Weathering Market Volatility with Smart Beta

MSCI USA Minimum Volatlity Index – S&P 500 Performance vs VIX Index

Monthly Difference in Returns (June 2008 – December 2014)

Source: Bloomberg as of 12/31/14

In today’s more turbulent market environment, the lower volatility sought by min vol strategies is particularly appealing to many investors. In January alone, the S&P 500 has experienced a daily change of over 1% in 8 out of 20 trading days, or 40% of the time. As my colleague Nelli Oster explores in her posts on investor behavior, it can be difficult to tune out that degree of volatility and stay focused on your long term investment goals: paying for college, saving for retirement or planning to expand your family.

Where we go from here

Volatility is born from uncertainty:  the heightened level of risk we see in capital markets is driven by the divergence across today’s global economy. The catalysts for that divergence — conflicting central bank actions, disparate levels of economic growth across the globe and a long list of geopolitical risks — are unlikely to dissipate any time soon.

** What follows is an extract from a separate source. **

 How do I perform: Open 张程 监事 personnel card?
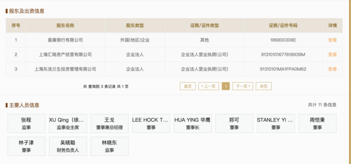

This means that market volatility will likely remain elevated.

I like minimum volatility for the long haul.  It’s a way to participate in equity markets with the potential for less volatility and allows you to stay focused on your investment goals even in turbulent times. As market bumps are a daily reality, min vol may be an appealing investment solution, and can help keep both you and your investment strategy on track.